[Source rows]
-=-=-=-=-
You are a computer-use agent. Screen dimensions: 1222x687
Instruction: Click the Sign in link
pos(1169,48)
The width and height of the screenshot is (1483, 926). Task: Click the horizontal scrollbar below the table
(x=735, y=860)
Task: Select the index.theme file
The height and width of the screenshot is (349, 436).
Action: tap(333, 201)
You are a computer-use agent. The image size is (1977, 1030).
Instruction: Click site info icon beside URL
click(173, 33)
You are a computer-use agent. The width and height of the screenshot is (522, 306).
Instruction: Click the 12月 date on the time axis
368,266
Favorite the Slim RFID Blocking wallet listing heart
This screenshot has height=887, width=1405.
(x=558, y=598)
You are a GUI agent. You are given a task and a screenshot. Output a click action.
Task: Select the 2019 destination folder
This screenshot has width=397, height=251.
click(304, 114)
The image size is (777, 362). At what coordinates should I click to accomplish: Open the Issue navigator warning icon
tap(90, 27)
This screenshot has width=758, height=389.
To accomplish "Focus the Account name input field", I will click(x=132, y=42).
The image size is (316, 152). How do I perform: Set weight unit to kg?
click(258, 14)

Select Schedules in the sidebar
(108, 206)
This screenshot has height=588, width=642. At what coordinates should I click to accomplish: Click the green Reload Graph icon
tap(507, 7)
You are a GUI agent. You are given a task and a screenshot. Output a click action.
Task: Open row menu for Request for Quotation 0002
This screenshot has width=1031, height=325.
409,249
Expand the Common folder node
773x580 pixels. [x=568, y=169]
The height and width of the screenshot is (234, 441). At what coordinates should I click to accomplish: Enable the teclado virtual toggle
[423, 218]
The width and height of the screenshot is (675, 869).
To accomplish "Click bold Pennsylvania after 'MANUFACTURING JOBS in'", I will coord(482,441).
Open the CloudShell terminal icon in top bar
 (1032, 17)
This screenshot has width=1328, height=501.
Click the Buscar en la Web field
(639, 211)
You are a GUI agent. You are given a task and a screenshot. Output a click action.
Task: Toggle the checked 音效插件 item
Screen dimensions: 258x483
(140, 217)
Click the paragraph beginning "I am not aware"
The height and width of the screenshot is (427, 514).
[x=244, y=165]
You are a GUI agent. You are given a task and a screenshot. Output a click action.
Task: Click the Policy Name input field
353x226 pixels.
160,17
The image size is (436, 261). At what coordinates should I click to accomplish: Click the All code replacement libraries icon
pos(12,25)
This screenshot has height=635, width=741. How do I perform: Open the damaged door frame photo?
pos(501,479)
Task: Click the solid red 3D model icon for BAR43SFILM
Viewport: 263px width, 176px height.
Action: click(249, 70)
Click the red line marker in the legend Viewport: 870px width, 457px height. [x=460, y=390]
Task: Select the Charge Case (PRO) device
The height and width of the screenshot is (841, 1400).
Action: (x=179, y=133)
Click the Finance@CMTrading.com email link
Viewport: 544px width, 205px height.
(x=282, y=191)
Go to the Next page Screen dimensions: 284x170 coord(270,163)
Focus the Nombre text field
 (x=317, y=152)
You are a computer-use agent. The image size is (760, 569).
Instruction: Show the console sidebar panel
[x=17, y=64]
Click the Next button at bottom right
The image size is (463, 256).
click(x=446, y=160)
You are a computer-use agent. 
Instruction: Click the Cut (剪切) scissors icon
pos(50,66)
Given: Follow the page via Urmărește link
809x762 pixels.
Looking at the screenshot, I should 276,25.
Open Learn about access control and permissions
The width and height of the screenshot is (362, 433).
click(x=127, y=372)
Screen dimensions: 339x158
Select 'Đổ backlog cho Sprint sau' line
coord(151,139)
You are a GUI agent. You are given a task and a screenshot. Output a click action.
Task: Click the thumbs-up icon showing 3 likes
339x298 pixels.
-=-=-=-=-
PROBLEM STATEMENT: Copy out every one of the rows above word for word, leaving nothing out.

WRITTEN REPLY:
You are a computer-use agent. Screen dimensions: 1222x687
Instruction: Click the Sign in link
pos(1169,48)
The width and height of the screenshot is (1483, 926). Task: Click the horizontal scrollbar below the table
(x=735, y=860)
Task: Select the index.theme file
The height and width of the screenshot is (349, 436).
Action: tap(333, 201)
You are a computer-use agent. The image size is (1977, 1030).
Instruction: Click site info icon beside URL
click(173, 33)
You are a computer-use agent. The width and height of the screenshot is (522, 306).
Instruction: Click the 12月 date on the time axis
368,266
Favorite the Slim RFID Blocking wallet listing heart
This screenshot has height=887, width=1405.
(x=558, y=598)
You are a GUI agent. You are given a task and a screenshot. Output a click action.
Task: Select the 2019 destination folder
This screenshot has width=397, height=251.
click(304, 114)
The image size is (777, 362). At what coordinates should I click to accomplish: Open the Issue navigator warning icon
tap(90, 27)
This screenshot has width=758, height=389.
To accomplish "Focus the Account name input field", I will click(x=132, y=42).
The image size is (316, 152). How do I perform: Set weight unit to kg?
click(258, 14)

Select Schedules in the sidebar
(108, 206)
This screenshot has height=588, width=642. At what coordinates should I click to accomplish: Click the green Reload Graph icon
tap(507, 7)
You are a GUI agent. You are given a task and a screenshot. Output a click action.
Task: Open row menu for Request for Quotation 0002
This screenshot has width=1031, height=325.
409,249
Expand the Common folder node
773x580 pixels. [x=568, y=169]
The height and width of the screenshot is (234, 441). At what coordinates should I click to accomplish: Enable the teclado virtual toggle
[423, 218]
The width and height of the screenshot is (675, 869).
To accomplish "Click bold Pennsylvania after 'MANUFACTURING JOBS in'", I will coord(482,441).
Open the CloudShell terminal icon in top bar
 (1032, 17)
This screenshot has width=1328, height=501.
Click the Buscar en la Web field
(639, 211)
You are a GUI agent. You are given a task and a screenshot. Output a click action.
Task: Toggle the checked 音效插件 item
Screen dimensions: 258x483
(140, 217)
Click the paragraph beginning "I am not aware"
The height and width of the screenshot is (427, 514).
[x=244, y=165]
You are a GUI agent. You are given a task and a screenshot. Output a click action.
Task: Click the Policy Name input field
353x226 pixels.
160,17
The image size is (436, 261). At what coordinates should I click to accomplish: Click the All code replacement libraries icon
pos(12,25)
This screenshot has height=635, width=741. How do I perform: Open the damaged door frame photo?
pos(501,479)
Task: Click the solid red 3D model icon for BAR43SFILM
Viewport: 263px width, 176px height.
Action: click(249, 70)
Click the red line marker in the legend Viewport: 870px width, 457px height. [x=460, y=390]
Task: Select the Charge Case (PRO) device
The height and width of the screenshot is (841, 1400).
Action: (x=179, y=133)
Click the Finance@CMTrading.com email link
Viewport: 544px width, 205px height.
(x=282, y=191)
Go to the Next page Screen dimensions: 284x170 coord(270,163)
Focus the Nombre text field
 (x=317, y=152)
You are a computer-use agent. The image size is (760, 569).
Instruction: Show the console sidebar panel
[x=17, y=64]
Click the Next button at bottom right
The image size is (463, 256).
click(x=446, y=160)
You are a computer-use agent. 
Instruction: Click the Cut (剪切) scissors icon
pos(50,66)
Given: Follow the page via Urmărește link
809x762 pixels.
Looking at the screenshot, I should 276,25.
Open Learn about access control and permissions
The width and height of the screenshot is (362, 433).
click(x=127, y=372)
Screen dimensions: 339x158
Select 'Đổ backlog cho Sprint sau' line
coord(151,139)
You are a GUI agent. You are given a task and a screenshot. Output a click action.
Task: Click the thumbs-up icon showing 3 likes
339x298 pixels.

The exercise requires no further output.